Directions for this task: Practice item. Set the material below down again exactly, with no pictures.

Data extracts:
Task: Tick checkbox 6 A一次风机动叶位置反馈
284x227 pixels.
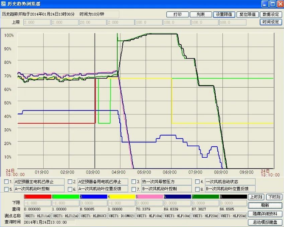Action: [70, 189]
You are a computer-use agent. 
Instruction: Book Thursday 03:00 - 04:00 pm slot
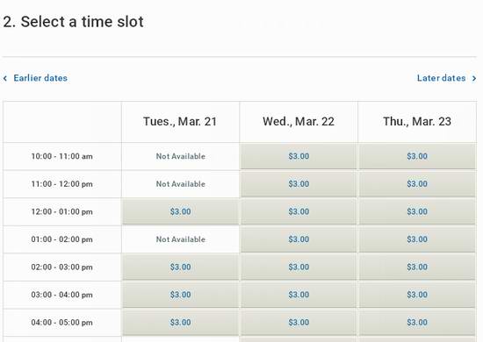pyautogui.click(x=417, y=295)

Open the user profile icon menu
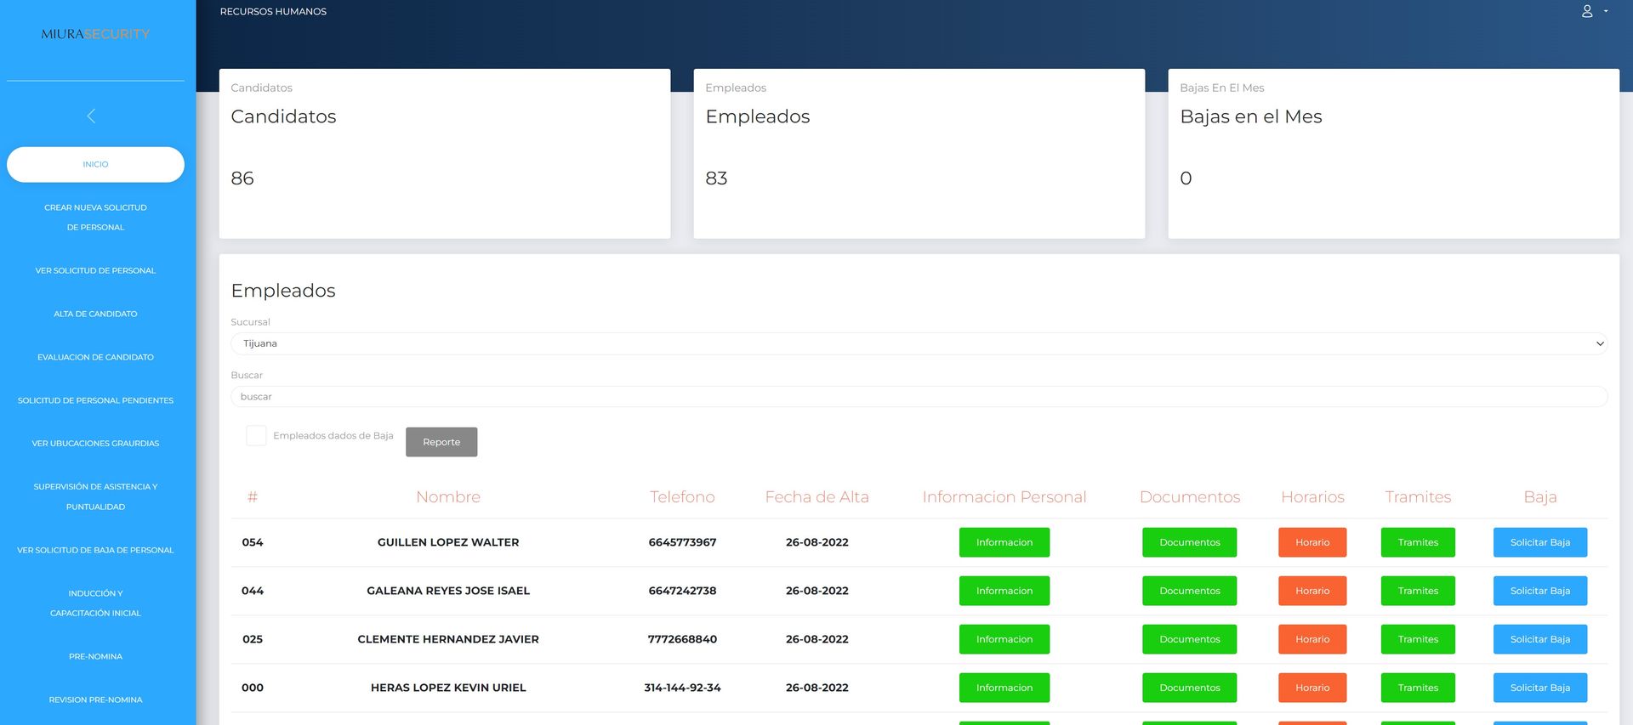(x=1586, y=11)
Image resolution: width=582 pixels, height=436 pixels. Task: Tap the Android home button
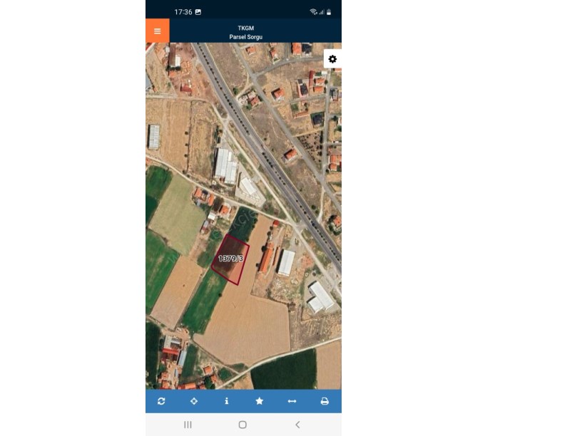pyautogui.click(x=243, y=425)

Response to this task:
Task: Tick checkbox 6 A一次风机动叶位置反馈
284x227 pixels.
Action: [70, 189]
You are a computer-use agent. 
Instruction: Book Thursday 03:00 - 04:00 pm slot
pyautogui.click(x=417, y=295)

Open the user profile icon menu
(x=1586, y=11)
Image resolution: width=582 pixels, height=436 pixels. Task: Tap the Android home button
pyautogui.click(x=243, y=425)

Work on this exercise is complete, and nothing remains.